Detect suspicious user activity rest api

Question

I am curently implementing a rest api for a project. It will be a kind of social network. To secure it, only authenticated users can make requests. So basically a user send user password. If there are correct I generate a token with jwt and user can make request to my api. For subscription I am using recaptcha to validate that user is not a bot who want to create thousands of account.

To avoid brut force I wanted to use fail2ban and haproxy with rate limiting.

However I have another problem. If an authenticated malicious user send for example every second or 5 second the same request like random friend request for example. How can I detect this ?

Is there any good practices like storing the daily activity of the user in db or in a cache so I can run a process which analyze this and block him ?

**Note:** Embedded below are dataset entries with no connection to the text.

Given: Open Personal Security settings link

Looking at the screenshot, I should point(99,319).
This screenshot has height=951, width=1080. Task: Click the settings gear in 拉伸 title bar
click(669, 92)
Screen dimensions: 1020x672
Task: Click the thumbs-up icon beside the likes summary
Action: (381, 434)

My code is in java and I am using jaxrs.

Answer 1

As you mentioned, you will need to implement diagnostic logging. Usually that is how you can determine such suspicious activity performed over a longer period of time. For every API request that comes in, you would want to store information like "who triggered the transaction", "what API was called", "start time", "end time" and more relevant data as per your application. You'll also need a reporting and analysis system running where you can configure required rules which trigger alerts to you/support or automatically ban users as required. If storage is constraint, you can store aggregate data like who invoked the API, what API was invoked and count. Partition your table into daily partition so that you can analyze data for the day and apply rules on it.